### PROBLEM DESCRIPTION
Both the line below containing "The width and height of the screenshot is (1366, 768)." and the line containing "Click the annotations", along with every line between them, should be repeated exactly; no other line belongs in the answer.

Segment Start: INPUT DATA

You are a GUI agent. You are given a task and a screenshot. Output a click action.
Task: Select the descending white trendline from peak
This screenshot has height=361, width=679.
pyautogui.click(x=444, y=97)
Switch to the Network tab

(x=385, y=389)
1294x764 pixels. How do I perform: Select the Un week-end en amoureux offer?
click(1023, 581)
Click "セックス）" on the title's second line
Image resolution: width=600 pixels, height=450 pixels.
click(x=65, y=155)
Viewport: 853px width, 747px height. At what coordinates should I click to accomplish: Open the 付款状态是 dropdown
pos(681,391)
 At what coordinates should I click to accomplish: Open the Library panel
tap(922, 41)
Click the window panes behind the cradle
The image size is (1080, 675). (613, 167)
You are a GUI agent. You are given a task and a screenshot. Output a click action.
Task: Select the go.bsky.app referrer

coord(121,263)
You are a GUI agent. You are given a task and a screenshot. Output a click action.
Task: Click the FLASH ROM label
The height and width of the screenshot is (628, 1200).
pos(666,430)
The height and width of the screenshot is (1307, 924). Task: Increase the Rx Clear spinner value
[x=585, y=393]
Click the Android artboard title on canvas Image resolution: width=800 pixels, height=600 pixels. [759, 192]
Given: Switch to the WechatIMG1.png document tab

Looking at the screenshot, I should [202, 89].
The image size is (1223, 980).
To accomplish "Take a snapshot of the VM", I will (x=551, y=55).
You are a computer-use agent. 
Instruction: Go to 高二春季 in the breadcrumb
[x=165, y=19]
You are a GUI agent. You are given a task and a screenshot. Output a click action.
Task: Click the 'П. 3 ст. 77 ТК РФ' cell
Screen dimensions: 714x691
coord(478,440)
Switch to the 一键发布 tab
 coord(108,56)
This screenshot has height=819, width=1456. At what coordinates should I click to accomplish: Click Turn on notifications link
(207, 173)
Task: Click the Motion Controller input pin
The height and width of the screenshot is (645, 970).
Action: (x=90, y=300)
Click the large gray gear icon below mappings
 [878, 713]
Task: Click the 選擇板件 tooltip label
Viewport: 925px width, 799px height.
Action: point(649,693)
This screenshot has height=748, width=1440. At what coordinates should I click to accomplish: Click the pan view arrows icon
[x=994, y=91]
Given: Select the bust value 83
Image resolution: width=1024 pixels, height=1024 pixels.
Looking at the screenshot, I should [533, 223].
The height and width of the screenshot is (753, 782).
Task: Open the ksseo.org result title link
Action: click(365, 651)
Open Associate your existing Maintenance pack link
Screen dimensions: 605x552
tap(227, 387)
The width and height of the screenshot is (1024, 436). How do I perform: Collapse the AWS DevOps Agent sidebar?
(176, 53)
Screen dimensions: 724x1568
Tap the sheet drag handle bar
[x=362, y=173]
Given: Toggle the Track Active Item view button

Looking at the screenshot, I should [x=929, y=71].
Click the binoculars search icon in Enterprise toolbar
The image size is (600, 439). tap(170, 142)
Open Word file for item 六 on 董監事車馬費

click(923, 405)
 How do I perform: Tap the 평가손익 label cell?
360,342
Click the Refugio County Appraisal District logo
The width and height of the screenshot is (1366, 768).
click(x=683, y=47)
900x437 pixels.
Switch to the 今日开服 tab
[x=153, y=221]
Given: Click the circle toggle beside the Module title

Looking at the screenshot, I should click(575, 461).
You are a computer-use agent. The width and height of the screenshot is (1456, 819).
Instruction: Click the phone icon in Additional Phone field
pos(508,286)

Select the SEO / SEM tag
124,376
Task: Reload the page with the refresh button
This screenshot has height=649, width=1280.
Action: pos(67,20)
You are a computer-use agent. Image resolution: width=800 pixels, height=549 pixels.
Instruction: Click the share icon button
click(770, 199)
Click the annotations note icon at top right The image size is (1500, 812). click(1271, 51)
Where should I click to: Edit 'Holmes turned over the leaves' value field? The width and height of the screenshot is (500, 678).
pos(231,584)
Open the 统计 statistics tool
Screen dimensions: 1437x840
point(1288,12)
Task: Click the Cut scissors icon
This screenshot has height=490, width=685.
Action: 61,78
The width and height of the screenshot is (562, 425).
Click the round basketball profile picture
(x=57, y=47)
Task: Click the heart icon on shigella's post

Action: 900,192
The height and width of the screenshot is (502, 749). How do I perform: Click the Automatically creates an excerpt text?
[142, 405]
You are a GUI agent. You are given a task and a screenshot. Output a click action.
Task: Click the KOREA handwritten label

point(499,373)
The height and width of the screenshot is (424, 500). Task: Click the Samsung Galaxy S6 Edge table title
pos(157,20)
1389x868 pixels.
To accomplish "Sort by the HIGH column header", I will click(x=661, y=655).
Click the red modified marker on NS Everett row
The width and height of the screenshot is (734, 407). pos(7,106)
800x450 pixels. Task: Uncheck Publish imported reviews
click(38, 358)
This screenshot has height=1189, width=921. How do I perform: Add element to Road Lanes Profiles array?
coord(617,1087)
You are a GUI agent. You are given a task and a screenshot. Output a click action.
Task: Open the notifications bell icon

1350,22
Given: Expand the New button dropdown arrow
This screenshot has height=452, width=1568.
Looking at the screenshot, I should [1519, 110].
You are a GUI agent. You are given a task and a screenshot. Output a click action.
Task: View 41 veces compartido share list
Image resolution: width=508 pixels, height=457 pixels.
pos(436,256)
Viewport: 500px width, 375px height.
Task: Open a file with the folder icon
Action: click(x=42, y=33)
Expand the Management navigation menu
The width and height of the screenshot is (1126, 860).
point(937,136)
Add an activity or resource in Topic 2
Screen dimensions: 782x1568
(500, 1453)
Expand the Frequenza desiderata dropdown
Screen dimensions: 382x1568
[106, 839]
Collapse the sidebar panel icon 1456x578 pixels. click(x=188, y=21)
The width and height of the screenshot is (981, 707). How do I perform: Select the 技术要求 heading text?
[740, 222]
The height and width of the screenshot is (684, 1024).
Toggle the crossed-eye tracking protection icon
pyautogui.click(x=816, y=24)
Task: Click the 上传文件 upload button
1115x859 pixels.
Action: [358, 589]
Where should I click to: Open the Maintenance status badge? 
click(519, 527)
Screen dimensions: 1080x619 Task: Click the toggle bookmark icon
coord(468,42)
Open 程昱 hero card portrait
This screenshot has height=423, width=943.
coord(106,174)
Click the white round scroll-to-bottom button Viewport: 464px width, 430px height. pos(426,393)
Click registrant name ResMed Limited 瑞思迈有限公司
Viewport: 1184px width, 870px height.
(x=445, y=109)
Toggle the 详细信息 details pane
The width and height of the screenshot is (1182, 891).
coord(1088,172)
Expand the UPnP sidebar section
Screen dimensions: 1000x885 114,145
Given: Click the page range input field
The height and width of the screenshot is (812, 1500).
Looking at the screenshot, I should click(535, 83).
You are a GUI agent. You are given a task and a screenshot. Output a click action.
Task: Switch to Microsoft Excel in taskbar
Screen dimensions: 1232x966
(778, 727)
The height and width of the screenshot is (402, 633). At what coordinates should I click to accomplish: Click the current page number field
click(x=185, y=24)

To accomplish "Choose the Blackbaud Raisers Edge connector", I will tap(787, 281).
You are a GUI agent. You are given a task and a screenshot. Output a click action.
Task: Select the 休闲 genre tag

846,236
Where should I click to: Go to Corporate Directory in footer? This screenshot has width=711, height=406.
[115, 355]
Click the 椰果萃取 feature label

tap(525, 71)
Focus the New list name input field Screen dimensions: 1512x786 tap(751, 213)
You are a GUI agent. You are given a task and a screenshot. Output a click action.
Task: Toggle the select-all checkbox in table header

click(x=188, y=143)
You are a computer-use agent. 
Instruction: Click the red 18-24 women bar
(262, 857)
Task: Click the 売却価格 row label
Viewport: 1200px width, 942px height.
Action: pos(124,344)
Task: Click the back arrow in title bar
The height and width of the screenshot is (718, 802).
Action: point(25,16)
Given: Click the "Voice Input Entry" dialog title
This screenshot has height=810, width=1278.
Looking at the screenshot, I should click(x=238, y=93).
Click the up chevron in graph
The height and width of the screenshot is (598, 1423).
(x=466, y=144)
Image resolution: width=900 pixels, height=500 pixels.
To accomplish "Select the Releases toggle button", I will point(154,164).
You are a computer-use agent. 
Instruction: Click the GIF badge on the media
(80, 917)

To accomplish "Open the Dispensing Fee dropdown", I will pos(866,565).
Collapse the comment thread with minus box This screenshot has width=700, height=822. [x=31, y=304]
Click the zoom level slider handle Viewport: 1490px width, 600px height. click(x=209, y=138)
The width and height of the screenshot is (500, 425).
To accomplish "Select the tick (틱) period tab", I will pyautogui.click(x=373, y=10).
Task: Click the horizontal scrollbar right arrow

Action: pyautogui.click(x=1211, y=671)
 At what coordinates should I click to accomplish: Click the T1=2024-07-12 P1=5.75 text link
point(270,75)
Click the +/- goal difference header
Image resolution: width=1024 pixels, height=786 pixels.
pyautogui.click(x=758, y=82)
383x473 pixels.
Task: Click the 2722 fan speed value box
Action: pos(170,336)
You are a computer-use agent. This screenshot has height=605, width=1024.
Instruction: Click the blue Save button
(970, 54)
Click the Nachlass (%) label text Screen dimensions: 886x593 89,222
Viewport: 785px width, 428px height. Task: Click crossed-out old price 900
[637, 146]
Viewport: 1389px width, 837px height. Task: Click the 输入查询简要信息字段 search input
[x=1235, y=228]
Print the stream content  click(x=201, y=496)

Segment End: INPUT DATA

### WRITTEN REPLY
The width and height of the screenshot is (1366, 768).
click(x=683, y=47)
900x437 pixels.
Switch to the 今日开服 tab
[x=153, y=221]
Given: Click the circle toggle beside the Module title

Looking at the screenshot, I should click(575, 461).
You are a computer-use agent. The width and height of the screenshot is (1456, 819).
Instruction: Click the phone icon in Additional Phone field
pos(508,286)

Select the SEO / SEM tag
124,376
Task: Reload the page with the refresh button
This screenshot has height=649, width=1280.
Action: pos(67,20)
You are a computer-use agent. Image resolution: width=800 pixels, height=549 pixels.
Instruction: Click the share icon button
click(770, 199)
Click the annotations note icon at top right The image size is (1500, 812). click(1271, 51)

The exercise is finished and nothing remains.